+++ Text for analysis

I was born in Upstate New York to health-conscious parents. My birth was quick and without intervention. Through childhood, I repeatedly came down with colds, and our family doctor prescribed me antibiotics over and over. (Anyone else fondly remember pink amoxicillin??) My digestive health suffered. During this time, my family went through turmoil, and I struggled to cope.
While we had been healthy eaters in my earliest years, we now defaulted to dorritos, spaghetti on repeat for dinner, and lots of cookies and ice cream (with salads and brown rice in the mix as well). My mental and emotional health suffered, and around the age of 7, I learned to turn to food for comfort. I descended into binge eating, gained a good bit of weight, and felt very shy, isolated, ashamed, and uncomfortable in my own skin. These were hard years!
When I was 12, I started to rebel against my protestant suburban upbringing, and this ultimately led me to work with the first of many healers who have helped me along my way. He taught me to meditate and helped me to see the beauty at the core of my being. He also helped me begin to untangle the wounds that I was carrying, and started me out on a path of self inquiry and personal growth work.

++++++
+++ Data excerpts

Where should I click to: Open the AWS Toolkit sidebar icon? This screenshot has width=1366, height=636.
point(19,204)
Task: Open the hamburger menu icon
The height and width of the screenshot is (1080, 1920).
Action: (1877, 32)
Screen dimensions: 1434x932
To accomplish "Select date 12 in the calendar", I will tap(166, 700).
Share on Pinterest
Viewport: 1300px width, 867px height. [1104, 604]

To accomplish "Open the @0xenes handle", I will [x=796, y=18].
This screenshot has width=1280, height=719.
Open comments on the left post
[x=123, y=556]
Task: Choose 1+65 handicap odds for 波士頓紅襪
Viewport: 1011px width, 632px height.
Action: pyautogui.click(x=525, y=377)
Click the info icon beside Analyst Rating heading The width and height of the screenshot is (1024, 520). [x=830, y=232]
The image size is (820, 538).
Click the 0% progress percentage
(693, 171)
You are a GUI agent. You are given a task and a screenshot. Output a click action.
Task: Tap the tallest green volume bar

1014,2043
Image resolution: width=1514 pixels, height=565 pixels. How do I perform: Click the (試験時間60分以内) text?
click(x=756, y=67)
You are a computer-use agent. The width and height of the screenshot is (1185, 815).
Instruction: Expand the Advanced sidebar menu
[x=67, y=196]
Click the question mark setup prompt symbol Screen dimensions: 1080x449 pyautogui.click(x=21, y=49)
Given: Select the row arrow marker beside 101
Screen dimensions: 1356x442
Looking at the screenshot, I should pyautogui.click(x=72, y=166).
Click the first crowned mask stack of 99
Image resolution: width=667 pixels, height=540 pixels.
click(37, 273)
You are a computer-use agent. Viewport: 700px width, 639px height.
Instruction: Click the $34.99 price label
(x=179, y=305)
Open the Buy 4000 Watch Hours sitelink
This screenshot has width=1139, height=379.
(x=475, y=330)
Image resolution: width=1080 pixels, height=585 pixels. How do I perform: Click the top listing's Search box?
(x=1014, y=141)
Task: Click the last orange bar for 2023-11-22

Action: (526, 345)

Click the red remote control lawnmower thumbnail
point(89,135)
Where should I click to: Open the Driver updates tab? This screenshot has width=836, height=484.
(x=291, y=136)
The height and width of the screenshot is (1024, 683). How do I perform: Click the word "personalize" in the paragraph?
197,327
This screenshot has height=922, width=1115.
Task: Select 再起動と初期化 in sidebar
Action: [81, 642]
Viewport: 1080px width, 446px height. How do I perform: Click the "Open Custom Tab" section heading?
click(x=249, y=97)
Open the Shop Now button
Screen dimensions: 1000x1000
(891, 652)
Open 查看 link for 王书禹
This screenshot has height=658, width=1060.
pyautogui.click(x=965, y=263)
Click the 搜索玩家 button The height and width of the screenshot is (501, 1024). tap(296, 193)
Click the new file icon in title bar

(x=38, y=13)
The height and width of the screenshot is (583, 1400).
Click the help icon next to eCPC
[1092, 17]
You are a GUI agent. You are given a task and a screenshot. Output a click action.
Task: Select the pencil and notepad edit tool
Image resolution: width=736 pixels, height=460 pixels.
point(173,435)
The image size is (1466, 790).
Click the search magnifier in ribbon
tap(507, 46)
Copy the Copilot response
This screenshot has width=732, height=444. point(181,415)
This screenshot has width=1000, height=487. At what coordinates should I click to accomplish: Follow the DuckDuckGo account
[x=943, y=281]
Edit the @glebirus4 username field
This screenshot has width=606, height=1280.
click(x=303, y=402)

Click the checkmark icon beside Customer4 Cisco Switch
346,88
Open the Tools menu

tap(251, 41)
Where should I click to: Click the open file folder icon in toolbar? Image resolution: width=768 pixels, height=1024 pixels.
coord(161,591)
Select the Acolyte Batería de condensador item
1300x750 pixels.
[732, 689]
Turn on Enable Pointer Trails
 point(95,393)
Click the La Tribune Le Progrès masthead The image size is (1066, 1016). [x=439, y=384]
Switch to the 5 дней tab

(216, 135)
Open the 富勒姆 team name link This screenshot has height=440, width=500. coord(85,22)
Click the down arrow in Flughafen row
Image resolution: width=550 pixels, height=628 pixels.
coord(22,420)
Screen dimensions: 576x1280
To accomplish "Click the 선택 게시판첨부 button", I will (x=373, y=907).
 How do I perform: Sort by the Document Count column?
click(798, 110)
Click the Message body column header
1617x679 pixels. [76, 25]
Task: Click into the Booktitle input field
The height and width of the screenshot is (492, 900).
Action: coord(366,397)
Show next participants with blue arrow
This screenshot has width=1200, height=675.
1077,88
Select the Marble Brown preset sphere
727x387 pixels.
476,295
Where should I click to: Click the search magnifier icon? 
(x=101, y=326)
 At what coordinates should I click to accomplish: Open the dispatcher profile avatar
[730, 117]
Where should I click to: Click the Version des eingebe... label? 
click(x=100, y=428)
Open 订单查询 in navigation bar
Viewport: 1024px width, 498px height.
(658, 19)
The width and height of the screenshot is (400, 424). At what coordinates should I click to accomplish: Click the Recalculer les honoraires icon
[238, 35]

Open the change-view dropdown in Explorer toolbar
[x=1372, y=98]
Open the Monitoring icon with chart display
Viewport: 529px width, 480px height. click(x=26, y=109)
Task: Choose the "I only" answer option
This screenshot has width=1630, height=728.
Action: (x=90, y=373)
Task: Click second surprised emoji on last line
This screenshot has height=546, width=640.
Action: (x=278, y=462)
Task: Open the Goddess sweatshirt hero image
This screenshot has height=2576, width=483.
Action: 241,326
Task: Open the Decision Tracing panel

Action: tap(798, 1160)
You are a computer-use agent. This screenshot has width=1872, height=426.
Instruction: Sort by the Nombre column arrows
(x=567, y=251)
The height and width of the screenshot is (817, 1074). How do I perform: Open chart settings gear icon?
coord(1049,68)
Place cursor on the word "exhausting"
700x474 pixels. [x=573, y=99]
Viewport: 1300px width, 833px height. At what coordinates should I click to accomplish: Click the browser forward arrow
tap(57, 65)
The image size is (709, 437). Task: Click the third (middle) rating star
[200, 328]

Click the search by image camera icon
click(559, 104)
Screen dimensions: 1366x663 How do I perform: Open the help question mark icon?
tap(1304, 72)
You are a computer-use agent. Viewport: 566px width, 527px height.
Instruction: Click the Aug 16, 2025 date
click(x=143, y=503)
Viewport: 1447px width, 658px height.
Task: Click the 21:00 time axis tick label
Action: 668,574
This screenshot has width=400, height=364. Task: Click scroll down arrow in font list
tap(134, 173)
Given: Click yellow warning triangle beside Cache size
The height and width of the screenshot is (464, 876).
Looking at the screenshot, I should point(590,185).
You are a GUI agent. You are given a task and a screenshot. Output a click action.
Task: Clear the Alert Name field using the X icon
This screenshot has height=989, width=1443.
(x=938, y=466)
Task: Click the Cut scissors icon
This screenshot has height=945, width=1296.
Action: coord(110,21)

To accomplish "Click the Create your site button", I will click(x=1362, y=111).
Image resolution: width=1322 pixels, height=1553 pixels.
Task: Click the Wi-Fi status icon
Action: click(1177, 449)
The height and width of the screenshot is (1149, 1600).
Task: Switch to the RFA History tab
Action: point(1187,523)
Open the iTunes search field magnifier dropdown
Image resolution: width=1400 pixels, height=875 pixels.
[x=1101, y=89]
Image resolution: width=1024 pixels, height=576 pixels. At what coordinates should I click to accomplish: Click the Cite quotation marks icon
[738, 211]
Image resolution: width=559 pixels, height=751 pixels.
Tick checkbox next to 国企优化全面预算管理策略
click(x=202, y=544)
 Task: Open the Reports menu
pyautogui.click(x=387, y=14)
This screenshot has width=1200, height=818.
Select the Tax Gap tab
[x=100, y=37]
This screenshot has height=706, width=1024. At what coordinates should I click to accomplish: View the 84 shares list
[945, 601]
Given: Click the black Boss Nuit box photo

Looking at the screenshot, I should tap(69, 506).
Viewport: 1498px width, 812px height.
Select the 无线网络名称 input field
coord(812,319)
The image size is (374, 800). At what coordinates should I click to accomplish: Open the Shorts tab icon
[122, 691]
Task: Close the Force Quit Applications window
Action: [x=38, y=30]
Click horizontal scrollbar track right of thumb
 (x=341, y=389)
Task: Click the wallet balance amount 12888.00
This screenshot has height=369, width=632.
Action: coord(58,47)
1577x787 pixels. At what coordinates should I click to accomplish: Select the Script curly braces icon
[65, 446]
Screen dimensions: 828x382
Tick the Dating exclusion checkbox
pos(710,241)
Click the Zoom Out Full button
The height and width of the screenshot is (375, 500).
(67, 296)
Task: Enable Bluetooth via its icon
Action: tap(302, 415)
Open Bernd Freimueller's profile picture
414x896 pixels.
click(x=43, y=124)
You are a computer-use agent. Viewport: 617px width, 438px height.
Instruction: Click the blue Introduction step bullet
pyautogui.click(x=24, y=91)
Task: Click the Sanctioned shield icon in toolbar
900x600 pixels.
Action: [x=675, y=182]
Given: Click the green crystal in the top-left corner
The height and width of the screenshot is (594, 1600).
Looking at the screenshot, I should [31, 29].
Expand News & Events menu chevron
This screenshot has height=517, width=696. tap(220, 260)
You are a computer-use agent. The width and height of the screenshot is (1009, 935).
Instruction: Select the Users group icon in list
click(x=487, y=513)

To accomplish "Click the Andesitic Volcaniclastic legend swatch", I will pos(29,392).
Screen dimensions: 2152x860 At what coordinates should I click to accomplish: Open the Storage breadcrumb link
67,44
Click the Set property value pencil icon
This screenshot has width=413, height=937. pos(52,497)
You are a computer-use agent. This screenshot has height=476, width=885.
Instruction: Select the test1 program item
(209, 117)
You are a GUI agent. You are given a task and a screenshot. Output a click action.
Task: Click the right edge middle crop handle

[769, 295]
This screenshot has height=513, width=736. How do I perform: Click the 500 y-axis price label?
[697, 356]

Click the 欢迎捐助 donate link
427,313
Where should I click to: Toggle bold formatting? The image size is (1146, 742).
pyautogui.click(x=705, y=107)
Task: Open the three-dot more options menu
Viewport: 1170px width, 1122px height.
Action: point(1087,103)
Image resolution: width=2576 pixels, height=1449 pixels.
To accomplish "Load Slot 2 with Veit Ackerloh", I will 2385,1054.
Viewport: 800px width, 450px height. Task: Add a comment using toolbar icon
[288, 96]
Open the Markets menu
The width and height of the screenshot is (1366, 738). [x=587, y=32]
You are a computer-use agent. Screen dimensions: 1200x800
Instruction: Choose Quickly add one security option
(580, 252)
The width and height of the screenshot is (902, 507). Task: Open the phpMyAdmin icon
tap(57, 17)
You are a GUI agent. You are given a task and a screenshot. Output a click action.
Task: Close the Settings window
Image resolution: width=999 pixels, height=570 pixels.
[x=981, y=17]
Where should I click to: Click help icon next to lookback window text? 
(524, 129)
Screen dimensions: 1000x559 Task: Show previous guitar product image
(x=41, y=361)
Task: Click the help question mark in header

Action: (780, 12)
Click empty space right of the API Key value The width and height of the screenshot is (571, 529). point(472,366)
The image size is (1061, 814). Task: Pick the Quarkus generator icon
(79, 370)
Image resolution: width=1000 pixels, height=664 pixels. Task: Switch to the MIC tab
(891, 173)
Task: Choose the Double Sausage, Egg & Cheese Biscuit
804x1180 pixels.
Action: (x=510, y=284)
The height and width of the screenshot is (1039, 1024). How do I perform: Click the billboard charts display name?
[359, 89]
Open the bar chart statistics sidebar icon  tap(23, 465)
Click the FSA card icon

++++++

__Task item__. Reproduce word for word the passage of the personal health account from "While we had" up to and including "were hard years!".

__Task result__.
While we had been healthy eaters in my earliest years, we now defaulted to dorritos, spaghetti on repeat for dinner, and lots of cookies and ice cream (with salads and brown rice in the mix as well). My mental and emotional health suffered, and around the age of 7, I learned to turn to food for comfort. I descended into binge eating, gained a good bit of weight, and felt very shy, isolated, ashamed, and uncomfortable in my own skin. These were hard years!